* 依頼内容 1: 下の本文抜粋で、筆者はヒエラルキーの上を目指す代わりにどうしたいと書いていますか。

* 本文抜粋:
☆ ☆ ☆

ヒエラルキーで苦しんだ僕は、ヒエラルキーの上を目指すのでなく、その外に脱出したい。
中学校、あるいは高校時代。
いつも、なんだか生きづらかった気がする。
特段、いじめられていたわけでもないし、
友だちと遊びに行くこともあった。
だから、直接的に苦しかったわけでもない。
だけど、いつも何かが、自分を縛っていた。
あるいは、何かで、自分を縛っていた。
どこの学校にも存在するであろう、ヒエラルキー。
それは概ね、
カッコよかったり、かわいかったり、
おもしろいことを言えたり、コミュ力があったり、
スポーツができたり、恋人がいたり。
なんとなく、一つの「モノサシ」で上下が決まる。
そして、それで言うと、僕は明らかに「下」に位置した。
それにずっと苦しんでいた。
なぜ、それが苦しかったのか。
それは、「下」であることもそうだけれど、
何より「上」への憧れというか、羨望というか、
そういう感情が、心の奥底で、激しく渦巻いていたこと。
その嫉妬心や、劣等感。あるいは、疎外感。
そして、これらの負の感情を揉み消すための、
強がり、見栄、虚栄心。
「僕は、「下」であることなんか気にしてない」と振る舞うことで、
必死で「上」に行けない自分を守ろうとして、
心の表層で蓋をし、自分の行動をコントロールしていた。
自分が「下」にいるヒエラルキーを嫌悪し、離れようとしながら、
同時にヒエラルキーに縋り付いていた。
そのヒエラルキーが、僕の生きる世界になっていた。
苦しみながら、同時に自ら苦しませていた。
遠ざかろうとしながら、同時に近づこうとしていた。

☆ ☆ ☆

* データ抜粋:
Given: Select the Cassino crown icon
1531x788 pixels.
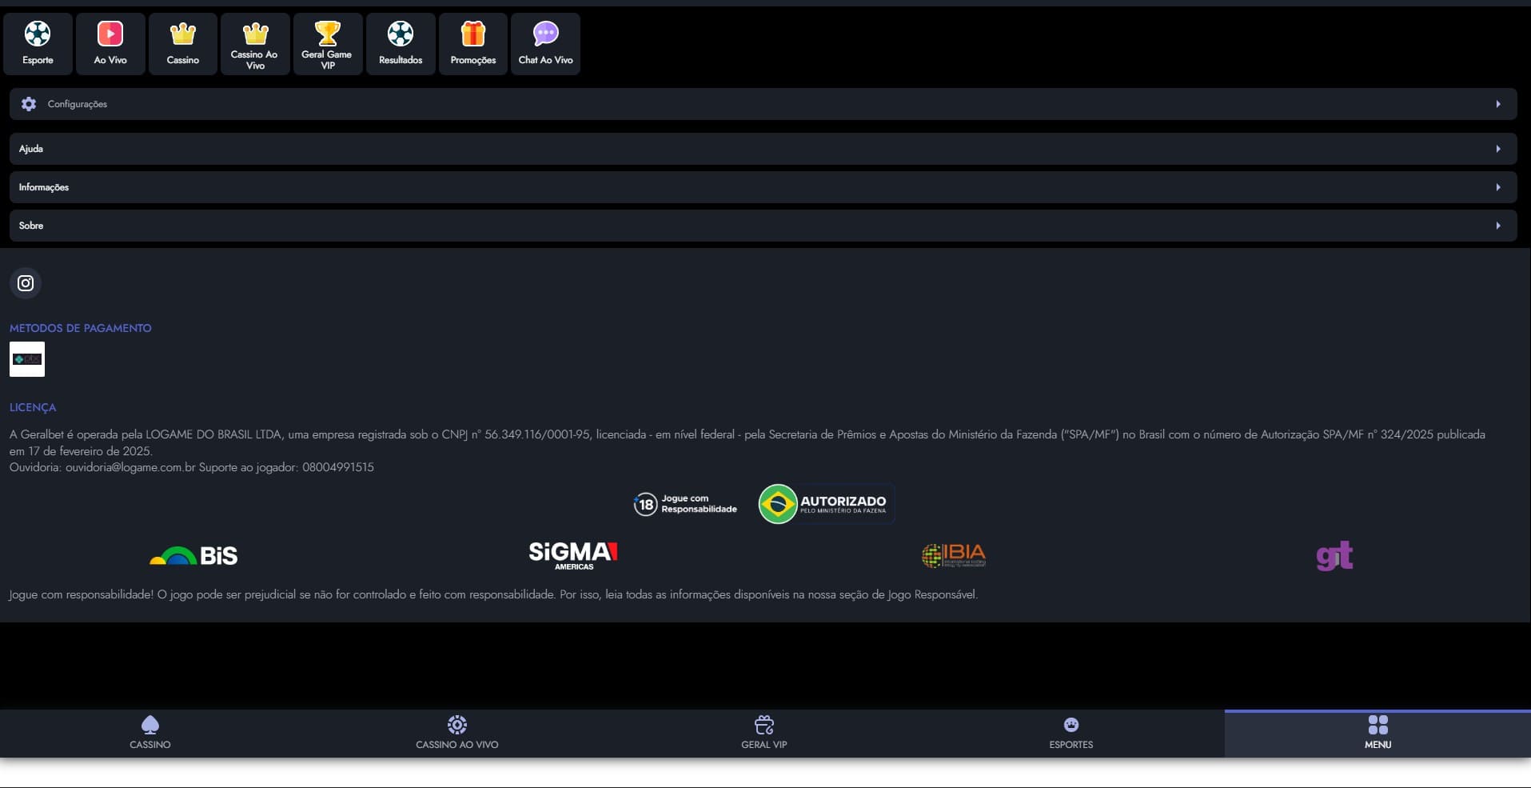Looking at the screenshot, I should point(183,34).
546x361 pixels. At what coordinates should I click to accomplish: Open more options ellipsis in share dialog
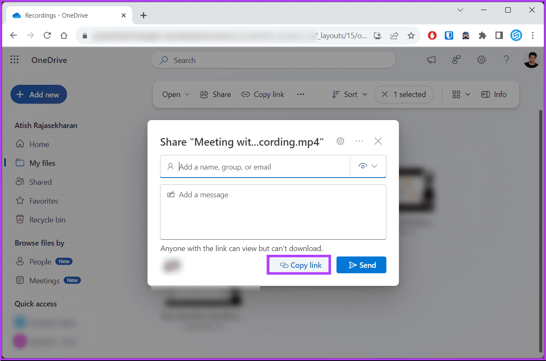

☆ ☆ ☆

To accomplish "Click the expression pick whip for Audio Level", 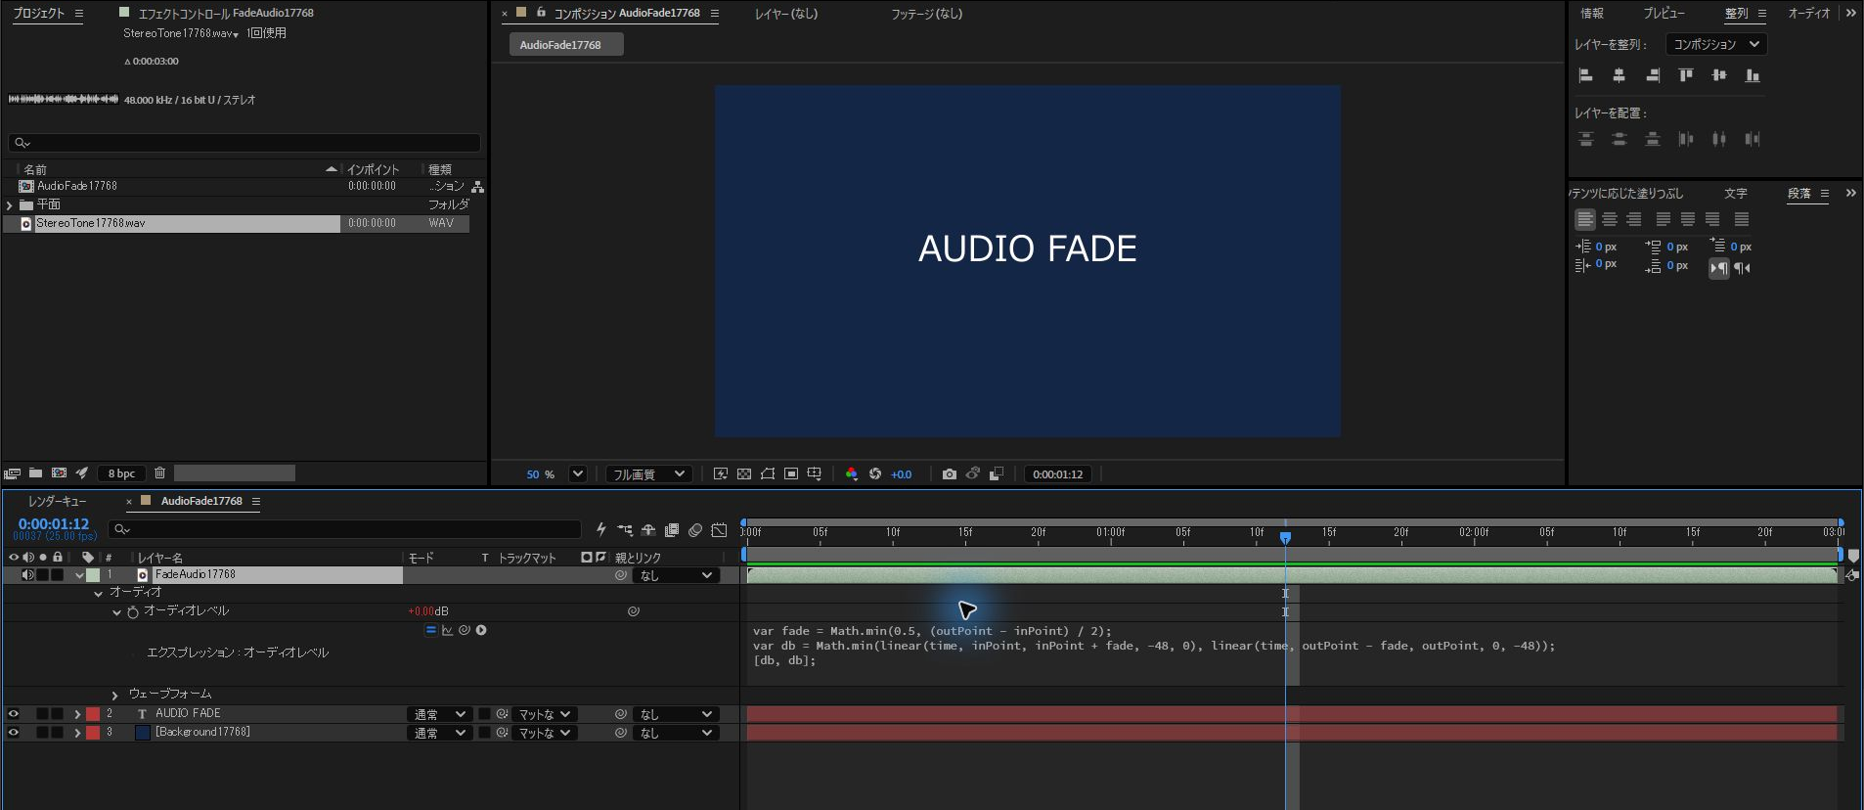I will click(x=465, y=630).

☆ ☆ ☆

* 依頼内容 2: 上のリストの「Given: Select the Cassino crown icon」を含む行から「546x361 pixels. At」を含む行までを、その両方の行も含めて書き直してください。「pixels」を「px」に差し替え、ほかは一切変えず、画像は省いてください。

* 正しい出力 1: ヒエラルキーの外に脱出したい。

* 正しい出力 2:
Given: Select the Cassino crown icon
1531x788 px.
Looking at the screenshot, I should point(183,34).
546x361 px. At what coordinates should I click to accomplish: Open more options ellipsis in share dialog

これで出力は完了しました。